[Data for processing]
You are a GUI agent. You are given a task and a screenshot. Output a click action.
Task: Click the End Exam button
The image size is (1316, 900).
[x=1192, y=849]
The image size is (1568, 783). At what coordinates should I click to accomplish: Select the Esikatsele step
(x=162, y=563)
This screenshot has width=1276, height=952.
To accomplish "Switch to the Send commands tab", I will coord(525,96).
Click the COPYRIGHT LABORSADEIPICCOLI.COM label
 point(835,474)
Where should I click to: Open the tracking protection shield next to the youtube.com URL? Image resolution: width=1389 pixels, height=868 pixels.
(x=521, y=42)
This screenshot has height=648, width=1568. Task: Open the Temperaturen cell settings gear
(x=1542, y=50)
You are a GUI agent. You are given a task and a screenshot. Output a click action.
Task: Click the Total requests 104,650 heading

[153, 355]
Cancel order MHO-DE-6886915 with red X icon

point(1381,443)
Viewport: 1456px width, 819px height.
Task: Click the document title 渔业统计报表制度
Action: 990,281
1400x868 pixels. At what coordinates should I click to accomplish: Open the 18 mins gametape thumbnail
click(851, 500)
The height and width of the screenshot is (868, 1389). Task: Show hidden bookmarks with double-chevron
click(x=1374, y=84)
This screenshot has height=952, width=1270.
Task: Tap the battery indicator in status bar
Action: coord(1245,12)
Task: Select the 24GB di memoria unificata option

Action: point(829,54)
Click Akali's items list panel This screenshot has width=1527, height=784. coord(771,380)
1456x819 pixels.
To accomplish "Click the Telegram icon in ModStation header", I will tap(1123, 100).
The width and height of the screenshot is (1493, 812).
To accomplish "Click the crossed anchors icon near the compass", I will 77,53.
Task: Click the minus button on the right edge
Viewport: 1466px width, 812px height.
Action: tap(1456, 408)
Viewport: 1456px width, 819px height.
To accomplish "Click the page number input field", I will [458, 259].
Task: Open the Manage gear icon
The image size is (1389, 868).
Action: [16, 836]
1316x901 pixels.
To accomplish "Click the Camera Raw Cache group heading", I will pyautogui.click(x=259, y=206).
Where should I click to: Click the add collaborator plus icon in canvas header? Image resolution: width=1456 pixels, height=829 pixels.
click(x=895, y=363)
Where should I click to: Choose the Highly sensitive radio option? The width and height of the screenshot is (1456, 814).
[/Data for processing]
### Work request
Quote the listing above from its first line to the line with "This screenshot has width=1276, height=952.", inclusive, and add nothing.

### Output for this task
You are a GUI agent. You are given a task and a screenshot. Output a click action.
Task: Click the End Exam button
The image size is (1316, 900).
[x=1192, y=849]
The image size is (1568, 783). At what coordinates should I click to accomplish: Select the Esikatsele step
(x=162, y=563)
This screenshot has width=1276, height=952.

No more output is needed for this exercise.